### Saved entries

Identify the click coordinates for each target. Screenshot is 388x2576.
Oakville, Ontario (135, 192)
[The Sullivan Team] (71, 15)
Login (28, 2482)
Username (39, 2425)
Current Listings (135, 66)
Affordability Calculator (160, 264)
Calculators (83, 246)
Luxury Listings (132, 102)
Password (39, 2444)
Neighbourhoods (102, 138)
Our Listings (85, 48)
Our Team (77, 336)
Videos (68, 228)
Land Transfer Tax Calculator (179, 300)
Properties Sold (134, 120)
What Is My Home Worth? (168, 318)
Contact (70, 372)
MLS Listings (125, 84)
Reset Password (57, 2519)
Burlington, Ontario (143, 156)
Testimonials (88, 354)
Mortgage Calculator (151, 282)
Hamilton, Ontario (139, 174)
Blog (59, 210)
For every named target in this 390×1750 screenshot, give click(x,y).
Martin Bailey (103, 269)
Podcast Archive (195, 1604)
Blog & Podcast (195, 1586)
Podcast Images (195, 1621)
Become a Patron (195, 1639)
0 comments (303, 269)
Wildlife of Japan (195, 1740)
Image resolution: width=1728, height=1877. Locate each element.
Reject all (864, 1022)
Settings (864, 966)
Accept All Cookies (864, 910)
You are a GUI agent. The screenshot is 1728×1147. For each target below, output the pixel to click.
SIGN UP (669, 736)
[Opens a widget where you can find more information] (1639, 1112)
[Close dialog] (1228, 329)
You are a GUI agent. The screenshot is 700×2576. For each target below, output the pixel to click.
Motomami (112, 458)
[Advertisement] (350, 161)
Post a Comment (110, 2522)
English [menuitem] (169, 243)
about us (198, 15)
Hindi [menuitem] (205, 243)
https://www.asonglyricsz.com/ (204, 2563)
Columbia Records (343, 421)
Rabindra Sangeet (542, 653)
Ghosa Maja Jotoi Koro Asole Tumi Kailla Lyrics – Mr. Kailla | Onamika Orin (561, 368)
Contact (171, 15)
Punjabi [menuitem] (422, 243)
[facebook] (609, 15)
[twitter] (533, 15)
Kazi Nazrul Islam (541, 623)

### Exercise
Word for word, repeat the lines from the one holding "Contact (70, 372)" through the last line of the entries, both included.

### Output below
Contact (70, 372)
MLS Listings (125, 84)
Reset Password (57, 2519)
Burlington, Ontario (143, 156)
Testimonials (88, 354)
Mortgage Calculator (151, 282)
Hamilton, Ontario (139, 174)
Blog (59, 210)
For every named target in this 390×1750 screenshot, give click(x,y).
Martin Bailey (103, 269)
Podcast Archive (195, 1604)
Blog & Podcast (195, 1586)
Podcast Images (195, 1621)
Become a Patron (195, 1639)
0 comments (303, 269)
Wildlife of Japan (195, 1740)
Image resolution: width=1728, height=1877. Locate each element.
Reject all (864, 1022)
Settings (864, 966)
Accept All Cookies (864, 910)
You are a GUI agent. The screenshot is 1728×1147. For each target below, output the pixel to click.
SIGN UP (669, 736)
[Opens a widget where you can find more information] (1639, 1112)
[Close dialog] (1228, 329)
You are a GUI agent. The screenshot is 700×2576. For each target below, output the pixel to click.
Motomami (112, 458)
[Advertisement] (350, 161)
Post a Comment (110, 2522)
English [menuitem] (169, 243)
about us (198, 15)
Hindi [menuitem] (205, 243)
https://www.asonglyricsz.com/ (204, 2563)
Columbia Records (343, 421)
Rabindra Sangeet (542, 653)
Ghosa Maja Jotoi Koro Asole Tumi Kailla Lyrics – Mr. Kailla | Onamika Orin (561, 368)
Contact (171, 15)
Punjabi [menuitem] (422, 243)
[facebook] (609, 15)
[twitter] (533, 15)
Kazi Nazrul Islam (541, 623)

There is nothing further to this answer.